The landmark study, which was recently published in Nature Communications, revealed that not only was the generation of the esophagi, but also that the new organs, once transplanted, remained patent within the body, leading to a natural, healthy regeneration of muscles, nerves, blood vessels, and epithelial cells.
Thus far, in addition to the lung generation program at UTMB, researchers have managed to produce other organs in the lab as well, including trachea (perhaps the most successfully crafted tissue generation), a urinary bladder, and blood vessels, which have also been proven as viable clinically. However, replacing the esophagus has until this point remained elusive, given the dynamic nature of the organ.

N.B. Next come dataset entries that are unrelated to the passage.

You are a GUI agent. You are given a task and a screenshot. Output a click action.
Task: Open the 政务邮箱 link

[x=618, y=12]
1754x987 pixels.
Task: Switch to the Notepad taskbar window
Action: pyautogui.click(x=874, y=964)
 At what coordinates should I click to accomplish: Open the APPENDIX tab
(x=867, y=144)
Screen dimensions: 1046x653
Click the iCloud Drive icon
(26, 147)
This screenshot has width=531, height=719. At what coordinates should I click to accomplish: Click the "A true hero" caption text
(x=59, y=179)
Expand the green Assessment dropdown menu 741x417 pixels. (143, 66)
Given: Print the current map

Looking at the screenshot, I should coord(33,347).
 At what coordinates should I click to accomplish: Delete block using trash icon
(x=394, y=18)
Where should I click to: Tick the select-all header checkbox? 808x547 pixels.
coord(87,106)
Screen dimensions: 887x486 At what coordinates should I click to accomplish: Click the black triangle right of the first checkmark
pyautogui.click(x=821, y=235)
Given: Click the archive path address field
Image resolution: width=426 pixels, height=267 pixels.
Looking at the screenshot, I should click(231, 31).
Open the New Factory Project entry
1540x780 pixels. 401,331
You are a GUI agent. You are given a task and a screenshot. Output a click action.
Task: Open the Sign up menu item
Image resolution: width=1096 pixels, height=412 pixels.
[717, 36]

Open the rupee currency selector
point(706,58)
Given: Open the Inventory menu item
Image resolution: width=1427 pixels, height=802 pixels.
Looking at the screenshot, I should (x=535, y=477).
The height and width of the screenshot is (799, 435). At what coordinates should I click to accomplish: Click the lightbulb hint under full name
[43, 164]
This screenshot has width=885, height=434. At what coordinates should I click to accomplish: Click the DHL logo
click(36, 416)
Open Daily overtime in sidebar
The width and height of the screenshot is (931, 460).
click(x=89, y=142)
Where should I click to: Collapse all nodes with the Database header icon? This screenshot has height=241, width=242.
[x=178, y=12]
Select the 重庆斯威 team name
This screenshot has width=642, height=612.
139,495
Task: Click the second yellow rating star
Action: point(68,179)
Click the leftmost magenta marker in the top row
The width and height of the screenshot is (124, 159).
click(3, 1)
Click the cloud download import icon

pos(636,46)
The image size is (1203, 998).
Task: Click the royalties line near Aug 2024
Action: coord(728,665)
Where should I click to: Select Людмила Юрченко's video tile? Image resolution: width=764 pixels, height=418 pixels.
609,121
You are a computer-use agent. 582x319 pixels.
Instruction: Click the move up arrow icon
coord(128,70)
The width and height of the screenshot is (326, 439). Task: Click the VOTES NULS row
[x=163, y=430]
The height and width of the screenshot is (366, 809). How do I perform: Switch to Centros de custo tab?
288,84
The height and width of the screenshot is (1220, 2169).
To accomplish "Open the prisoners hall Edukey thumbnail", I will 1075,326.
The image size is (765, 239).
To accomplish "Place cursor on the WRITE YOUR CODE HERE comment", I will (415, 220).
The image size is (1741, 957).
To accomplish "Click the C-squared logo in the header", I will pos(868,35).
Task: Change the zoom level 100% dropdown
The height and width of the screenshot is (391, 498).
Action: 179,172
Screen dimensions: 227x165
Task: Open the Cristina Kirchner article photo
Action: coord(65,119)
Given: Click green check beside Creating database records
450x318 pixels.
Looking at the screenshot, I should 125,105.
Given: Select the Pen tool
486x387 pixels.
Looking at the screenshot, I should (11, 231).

Similar to the approach used in crafting lungs, researchers created scaffolds for the generation of the new esophagi by removing all of the cells from removed specimens. With only the mechanical and chemical properties of the organ preserved, researchers effectively reseeded the scaffolds with bone marrow cells. Because the bone marrow is known to have a low immunogenicity, they adhere well to the scaffold and minimize any risk of an immune reaction or graft rejection, all while eliminating any need for the prescription of immunosuppressive drugs after transplantation. In only three weeks, the bone marrow cells adhered to the scaffold and took on the organ-specific features of an esophagus.
The result of the study revealed that all of the rats who received the transplant had survived the procedure after two weeks, and that epithelium, blood vessels, muscle cells and nerves had all begun to regenerate around the new organ. Paolo Macchiarini, Director of Advanced center for translational regenerative medicine (ACTREM) at Karolinska Institutet, sees these early findings as truly promising: “We believe that these very promising findings represent major advances towards the clinical translation of tissue engineered esophagi.”
Current medical procedures that remove diseased esophagi leave patients with a compromised digestive system that effectively reduces quality of life and increases morbidity. If scientists are able to perform successful esophagus transplantations using lab-generated organs, however, the need for esophagectomy surgeries could be greatly reduced.